Despite my concerns about the procedure itself, I am not worried about the results of this biopsy.  Again, there was no increased metabolic activity by PET or MRI.  I'm off to have a lovely weekend with the ladies, watching our crocuses bloom!      


  1. The good news is, you brought the Thanksgiving Turkey. The bad news is, its your date!

    Relevant? No. Will it make you smile? I hope so. I love you and miss you.

  2. you are allowed to complain. You are allowed to look forward to Monday with dread. You are allowed to scold the medical profession that fails to explain things in more detail ahead of time and just assume we understand the procedures that they perform daily.

    Wishing you the best on Monday. Just one more step. (Keep on swimming, keep on swimming).

    Saw our crocuses up today. Not sure what happened to the 100 daffodils I planted last fall. I see only about 7 bunches, and I am wondering if those were ones that were already planted?!?!

  3. "walnut-sized!" ouch. Sounds like its time for more pain fighting super powers. Hope you at least get to enjoy the lovely weekend! Will be thinking of you Monday.

  4. Sorry for your shitty upcoming day. If they are going to put you out, why not do it before the wire is placed? I know there is probably a good reason; I mean this more as a rhetorical question (i.e. God damnit Dr. Surgeon!). I love you so much. I am in awe of your bravery and tired of you having to be so brave.

  5. I'm thinking of you today, Heather! I hope you're doing ok and that it all turned out to be less awful than you feared (although it sounds pretty scary). Big hug!


  6. Instead of talking about said walnut sized dreadedness, I'm going to talk about the pink peonies I planted yesterday.

    I've never planted peonies. Ever. In fact, the last time I "gardened" was at The Farm with dad. Remember that? Do you remember Missouri, and we had rows, and rows, and ROWS of cherry tomatoes?
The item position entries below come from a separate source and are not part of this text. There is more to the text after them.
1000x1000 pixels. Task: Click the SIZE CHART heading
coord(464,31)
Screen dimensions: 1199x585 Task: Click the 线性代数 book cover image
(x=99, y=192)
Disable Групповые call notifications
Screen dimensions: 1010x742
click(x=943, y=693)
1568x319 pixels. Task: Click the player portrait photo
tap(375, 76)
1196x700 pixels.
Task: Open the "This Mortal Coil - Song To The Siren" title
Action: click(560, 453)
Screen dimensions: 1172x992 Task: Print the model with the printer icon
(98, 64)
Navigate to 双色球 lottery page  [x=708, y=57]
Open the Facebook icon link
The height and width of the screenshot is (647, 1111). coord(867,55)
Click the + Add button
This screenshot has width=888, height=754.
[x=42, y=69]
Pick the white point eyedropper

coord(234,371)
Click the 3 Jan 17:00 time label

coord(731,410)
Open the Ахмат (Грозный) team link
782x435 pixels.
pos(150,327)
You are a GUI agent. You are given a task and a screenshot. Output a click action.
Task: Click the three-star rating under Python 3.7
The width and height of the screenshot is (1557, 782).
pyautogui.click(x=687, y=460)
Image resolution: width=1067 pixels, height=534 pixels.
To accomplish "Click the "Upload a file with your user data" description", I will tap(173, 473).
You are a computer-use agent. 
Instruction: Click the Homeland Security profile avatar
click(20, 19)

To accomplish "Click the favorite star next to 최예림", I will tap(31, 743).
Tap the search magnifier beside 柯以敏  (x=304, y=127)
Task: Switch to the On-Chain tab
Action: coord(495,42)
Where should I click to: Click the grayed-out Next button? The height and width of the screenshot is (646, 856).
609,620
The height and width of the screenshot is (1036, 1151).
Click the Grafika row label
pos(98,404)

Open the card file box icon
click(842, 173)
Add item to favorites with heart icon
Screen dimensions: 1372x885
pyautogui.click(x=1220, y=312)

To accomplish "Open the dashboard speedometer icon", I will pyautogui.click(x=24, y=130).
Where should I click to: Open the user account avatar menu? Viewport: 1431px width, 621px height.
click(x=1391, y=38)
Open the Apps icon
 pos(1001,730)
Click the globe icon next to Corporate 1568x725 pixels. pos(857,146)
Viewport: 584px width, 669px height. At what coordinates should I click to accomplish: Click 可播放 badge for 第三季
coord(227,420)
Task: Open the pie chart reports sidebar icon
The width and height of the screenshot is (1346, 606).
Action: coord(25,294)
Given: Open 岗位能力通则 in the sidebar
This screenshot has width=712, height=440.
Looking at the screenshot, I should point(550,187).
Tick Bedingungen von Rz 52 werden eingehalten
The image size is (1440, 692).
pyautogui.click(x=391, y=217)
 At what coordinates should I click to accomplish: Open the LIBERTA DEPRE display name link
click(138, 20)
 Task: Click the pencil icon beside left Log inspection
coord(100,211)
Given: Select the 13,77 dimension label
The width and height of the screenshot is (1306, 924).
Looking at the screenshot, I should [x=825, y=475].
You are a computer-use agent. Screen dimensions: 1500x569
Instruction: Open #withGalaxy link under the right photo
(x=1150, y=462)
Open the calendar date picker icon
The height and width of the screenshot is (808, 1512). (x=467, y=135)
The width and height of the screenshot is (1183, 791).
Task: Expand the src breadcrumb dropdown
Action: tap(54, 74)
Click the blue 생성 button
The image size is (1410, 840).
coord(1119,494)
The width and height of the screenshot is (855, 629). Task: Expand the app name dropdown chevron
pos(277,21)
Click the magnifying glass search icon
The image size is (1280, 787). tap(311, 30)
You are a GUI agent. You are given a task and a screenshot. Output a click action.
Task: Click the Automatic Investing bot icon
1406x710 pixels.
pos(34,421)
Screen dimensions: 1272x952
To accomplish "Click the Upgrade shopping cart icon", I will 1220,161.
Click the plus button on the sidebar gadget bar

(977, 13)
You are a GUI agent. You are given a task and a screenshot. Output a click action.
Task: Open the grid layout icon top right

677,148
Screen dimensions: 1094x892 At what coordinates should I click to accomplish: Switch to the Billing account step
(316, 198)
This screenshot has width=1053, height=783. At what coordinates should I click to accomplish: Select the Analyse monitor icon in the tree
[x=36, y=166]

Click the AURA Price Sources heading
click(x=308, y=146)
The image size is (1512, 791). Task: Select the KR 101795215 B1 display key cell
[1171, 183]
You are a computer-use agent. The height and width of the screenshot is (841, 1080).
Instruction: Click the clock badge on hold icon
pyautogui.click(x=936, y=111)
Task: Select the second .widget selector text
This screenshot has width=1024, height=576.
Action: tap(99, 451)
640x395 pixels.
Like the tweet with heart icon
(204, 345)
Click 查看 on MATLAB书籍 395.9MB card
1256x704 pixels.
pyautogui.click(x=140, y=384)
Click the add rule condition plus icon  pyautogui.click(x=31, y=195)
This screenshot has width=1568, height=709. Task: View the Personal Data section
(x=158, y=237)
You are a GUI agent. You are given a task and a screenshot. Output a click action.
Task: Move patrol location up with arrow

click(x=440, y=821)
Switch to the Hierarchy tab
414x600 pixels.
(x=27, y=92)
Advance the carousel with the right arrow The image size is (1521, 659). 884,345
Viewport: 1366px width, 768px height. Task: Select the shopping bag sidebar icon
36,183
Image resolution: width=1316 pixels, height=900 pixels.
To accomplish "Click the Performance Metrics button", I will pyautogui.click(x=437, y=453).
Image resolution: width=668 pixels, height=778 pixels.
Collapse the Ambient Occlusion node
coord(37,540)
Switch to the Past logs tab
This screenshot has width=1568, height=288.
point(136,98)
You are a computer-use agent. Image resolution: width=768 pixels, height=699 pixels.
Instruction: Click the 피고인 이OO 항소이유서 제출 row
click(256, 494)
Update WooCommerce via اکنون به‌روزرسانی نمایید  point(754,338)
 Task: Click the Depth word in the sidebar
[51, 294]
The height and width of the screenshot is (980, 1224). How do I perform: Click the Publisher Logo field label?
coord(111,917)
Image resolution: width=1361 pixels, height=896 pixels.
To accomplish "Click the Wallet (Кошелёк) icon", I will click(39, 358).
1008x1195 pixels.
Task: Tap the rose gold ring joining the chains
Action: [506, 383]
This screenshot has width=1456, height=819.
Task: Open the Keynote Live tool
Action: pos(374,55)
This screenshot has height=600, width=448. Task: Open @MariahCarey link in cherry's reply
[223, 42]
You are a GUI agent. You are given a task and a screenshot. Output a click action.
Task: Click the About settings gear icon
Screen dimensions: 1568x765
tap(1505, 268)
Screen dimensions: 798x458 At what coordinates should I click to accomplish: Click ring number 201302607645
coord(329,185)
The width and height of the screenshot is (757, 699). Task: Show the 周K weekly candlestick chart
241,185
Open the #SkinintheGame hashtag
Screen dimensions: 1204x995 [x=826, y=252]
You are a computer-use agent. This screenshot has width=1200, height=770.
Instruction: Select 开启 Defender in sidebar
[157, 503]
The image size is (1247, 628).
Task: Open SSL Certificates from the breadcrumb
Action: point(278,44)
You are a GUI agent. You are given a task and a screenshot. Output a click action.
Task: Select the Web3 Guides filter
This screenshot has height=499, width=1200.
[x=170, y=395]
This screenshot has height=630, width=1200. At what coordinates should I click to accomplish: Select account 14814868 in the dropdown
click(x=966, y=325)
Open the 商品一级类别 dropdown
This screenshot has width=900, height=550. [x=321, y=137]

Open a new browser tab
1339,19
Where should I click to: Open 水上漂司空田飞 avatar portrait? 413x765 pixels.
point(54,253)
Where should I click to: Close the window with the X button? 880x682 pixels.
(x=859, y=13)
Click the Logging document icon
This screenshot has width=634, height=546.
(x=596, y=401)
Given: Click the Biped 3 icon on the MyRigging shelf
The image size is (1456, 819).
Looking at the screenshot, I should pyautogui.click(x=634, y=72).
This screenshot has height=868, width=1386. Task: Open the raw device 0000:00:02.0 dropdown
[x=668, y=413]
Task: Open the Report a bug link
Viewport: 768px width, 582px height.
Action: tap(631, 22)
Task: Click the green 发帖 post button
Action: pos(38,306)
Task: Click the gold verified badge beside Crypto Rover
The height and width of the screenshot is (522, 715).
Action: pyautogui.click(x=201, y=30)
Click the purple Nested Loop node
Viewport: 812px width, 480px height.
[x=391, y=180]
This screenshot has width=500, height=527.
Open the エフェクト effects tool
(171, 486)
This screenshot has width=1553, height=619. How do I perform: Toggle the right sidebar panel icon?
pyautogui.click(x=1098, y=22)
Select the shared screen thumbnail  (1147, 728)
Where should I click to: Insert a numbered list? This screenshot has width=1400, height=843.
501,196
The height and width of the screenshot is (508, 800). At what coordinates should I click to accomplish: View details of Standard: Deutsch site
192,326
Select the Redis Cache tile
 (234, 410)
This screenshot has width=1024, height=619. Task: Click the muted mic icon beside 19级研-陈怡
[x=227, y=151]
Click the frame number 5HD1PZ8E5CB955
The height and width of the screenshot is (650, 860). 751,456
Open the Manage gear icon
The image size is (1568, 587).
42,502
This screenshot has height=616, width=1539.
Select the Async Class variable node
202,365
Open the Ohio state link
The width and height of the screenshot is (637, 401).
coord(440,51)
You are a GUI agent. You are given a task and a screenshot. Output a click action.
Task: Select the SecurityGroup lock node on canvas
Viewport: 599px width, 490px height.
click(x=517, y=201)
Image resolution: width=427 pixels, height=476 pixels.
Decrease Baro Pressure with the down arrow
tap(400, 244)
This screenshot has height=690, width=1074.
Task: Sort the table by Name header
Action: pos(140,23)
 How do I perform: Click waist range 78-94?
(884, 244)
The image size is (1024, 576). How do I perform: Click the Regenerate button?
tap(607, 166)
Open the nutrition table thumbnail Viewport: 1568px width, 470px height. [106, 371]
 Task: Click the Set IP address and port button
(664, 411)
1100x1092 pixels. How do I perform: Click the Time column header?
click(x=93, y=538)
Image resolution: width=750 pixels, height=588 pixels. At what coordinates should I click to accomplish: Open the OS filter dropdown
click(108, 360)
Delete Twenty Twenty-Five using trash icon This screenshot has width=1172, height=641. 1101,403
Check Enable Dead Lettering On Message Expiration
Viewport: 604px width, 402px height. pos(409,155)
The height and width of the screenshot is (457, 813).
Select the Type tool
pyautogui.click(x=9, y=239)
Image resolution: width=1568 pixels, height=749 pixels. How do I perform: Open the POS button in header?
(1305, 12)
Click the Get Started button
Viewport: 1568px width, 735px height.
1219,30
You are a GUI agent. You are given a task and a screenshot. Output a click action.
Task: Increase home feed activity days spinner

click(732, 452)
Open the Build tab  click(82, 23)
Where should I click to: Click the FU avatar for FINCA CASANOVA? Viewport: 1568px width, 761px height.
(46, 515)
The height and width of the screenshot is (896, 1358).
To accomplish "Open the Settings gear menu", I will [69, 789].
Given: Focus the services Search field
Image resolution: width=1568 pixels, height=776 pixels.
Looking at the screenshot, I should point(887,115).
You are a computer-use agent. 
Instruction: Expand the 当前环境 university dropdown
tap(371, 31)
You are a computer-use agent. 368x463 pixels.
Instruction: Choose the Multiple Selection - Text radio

It's no wonder that it's taken me so long to recover and finally want to plant my own garden! :)

    OH! And remember that Fourth of July when we were ALL in our swimming pool and we were trying to make a whirlpool?

    In all seriousness - I hope today went well. Having recently been subjected to the torture chamber (mammography room) for the first time, you're moooost decidedly in my thoughts today.

    Sucky indeed.


    PS - What are crocuses? I feel like I'm missing out!